● **TASK GOAL**: Rewrite the lines from the line with "You are a computer-use agent. The" up to and including the line with "The width and", replacing "link" with "hyperlink" and leaving everything else unchanged. Give only those rows, without the pictures.

--- Start RECORDS ---

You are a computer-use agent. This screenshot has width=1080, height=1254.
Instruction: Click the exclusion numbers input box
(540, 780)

--- End RECORDS ---
--- Start RECORDS ---

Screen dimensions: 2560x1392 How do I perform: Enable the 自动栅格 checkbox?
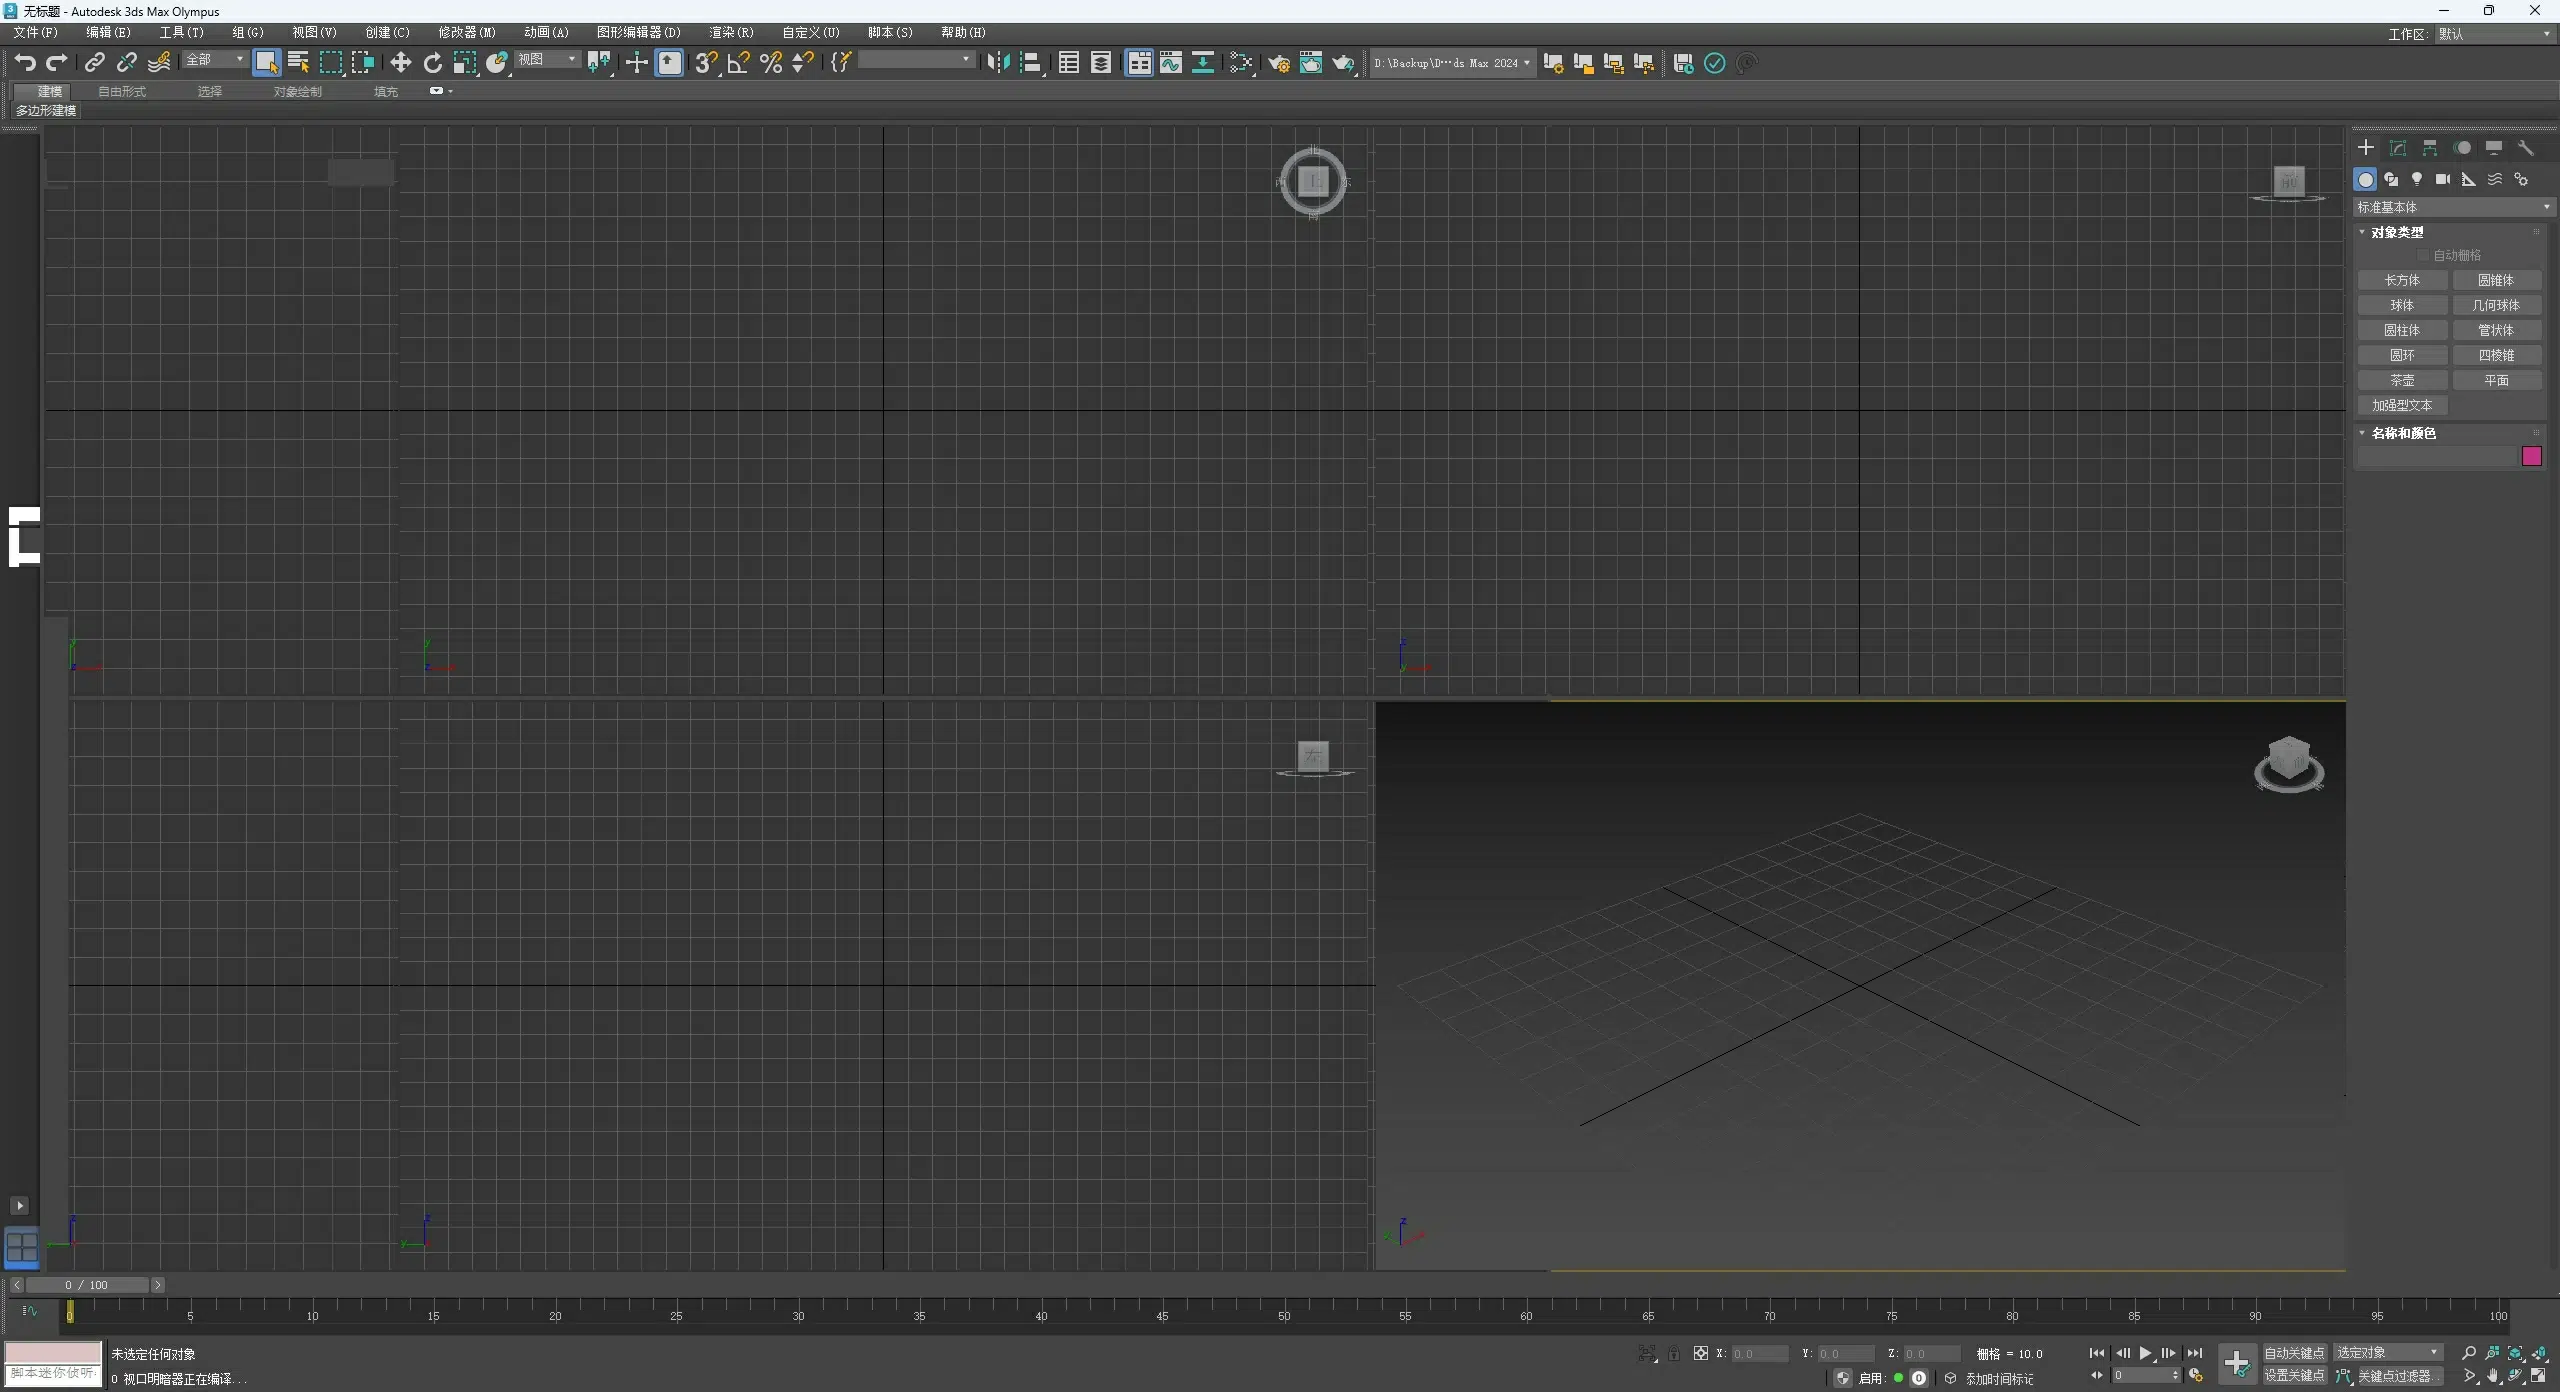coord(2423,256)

--- End RECORDS ---
--- Start RECORDS ---

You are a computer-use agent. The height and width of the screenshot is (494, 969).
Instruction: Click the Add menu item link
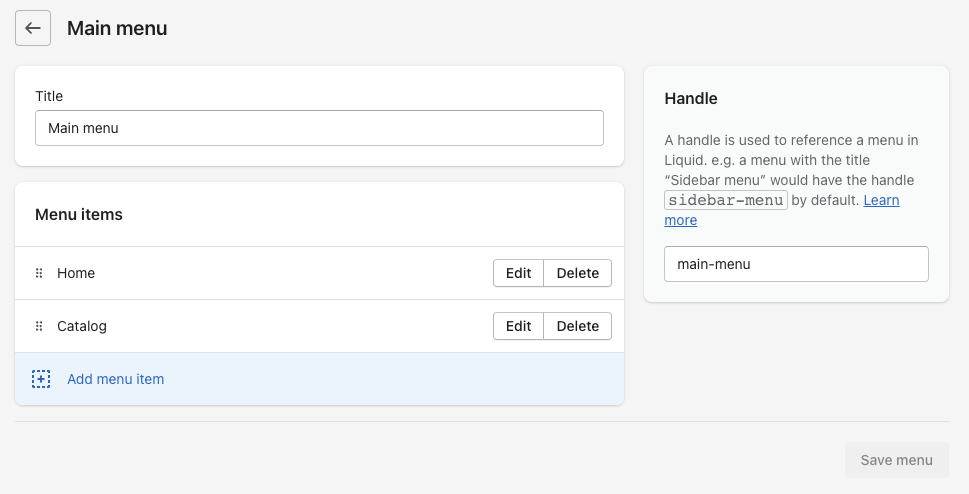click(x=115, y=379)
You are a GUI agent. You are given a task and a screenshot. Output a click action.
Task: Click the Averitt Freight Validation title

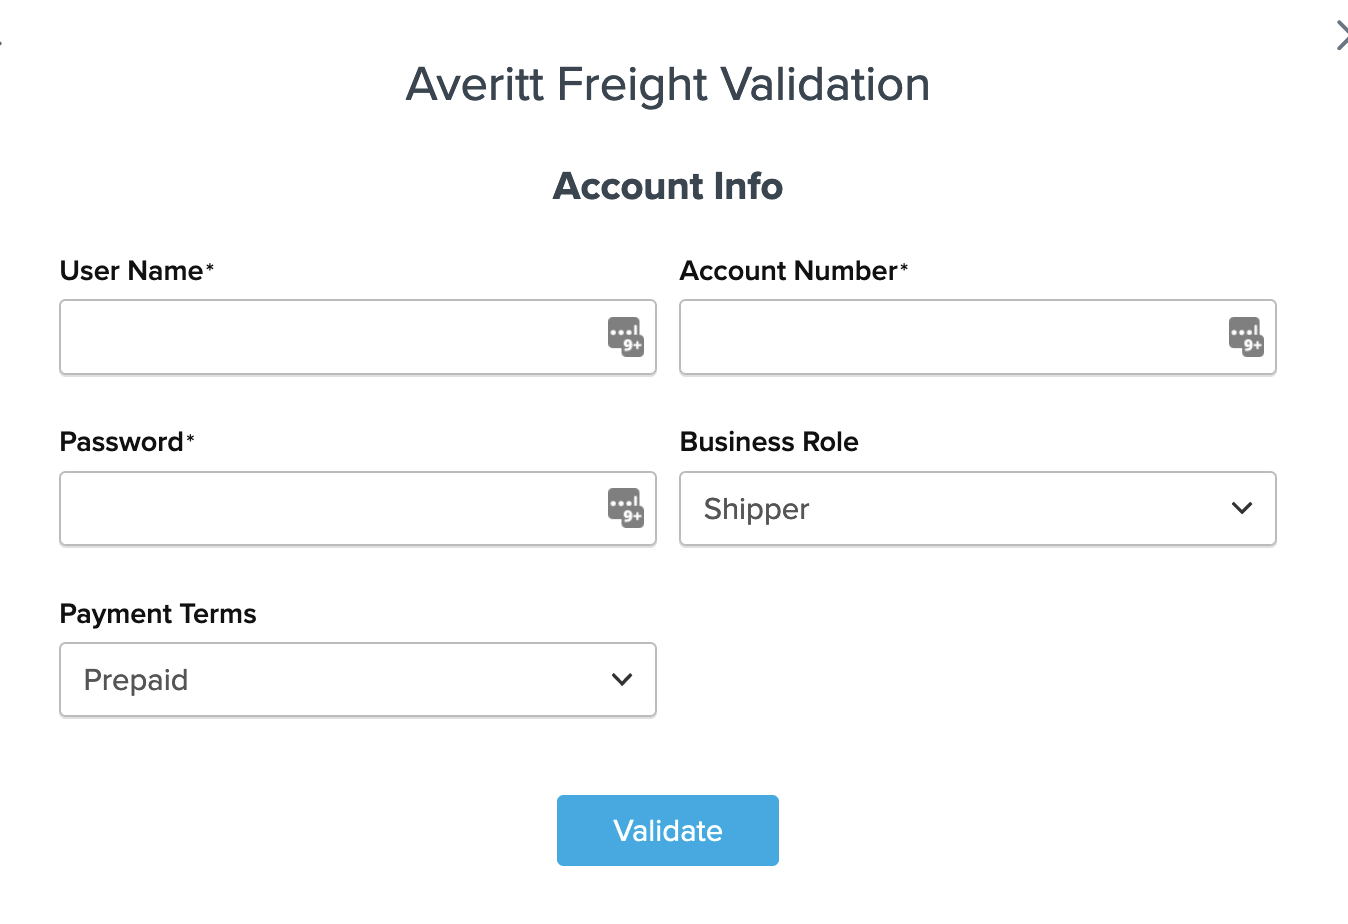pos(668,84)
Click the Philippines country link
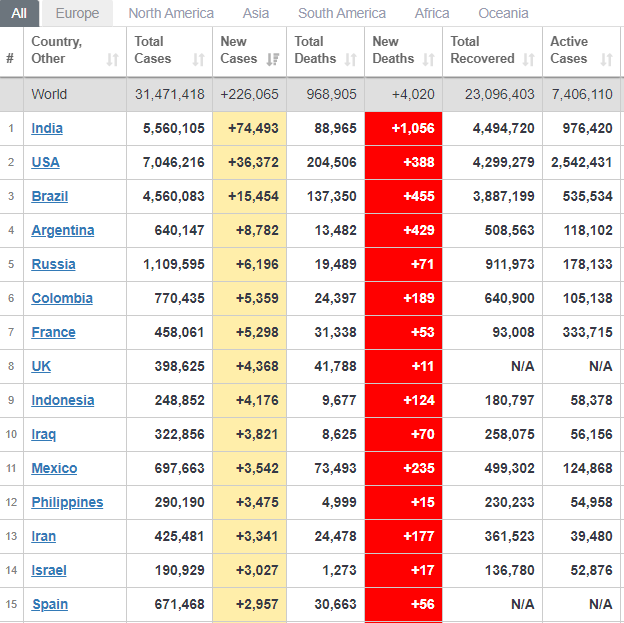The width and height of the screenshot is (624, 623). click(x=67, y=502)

--- End RECORDS ---

● **TASK SOLUTION**:
You are a computer-use agent. The height and width of the screenshot is (494, 969).
Instruction: Click the Add menu item hyperlink
click(x=115, y=379)
You are a GUI agent. You are given a task and a screenshot. Output a click action.
Task: Click the Averitt Freight Validation title

pos(668,84)
Click the Philippines country hyperlink
The width and height of the screenshot is (624, 623). click(x=67, y=502)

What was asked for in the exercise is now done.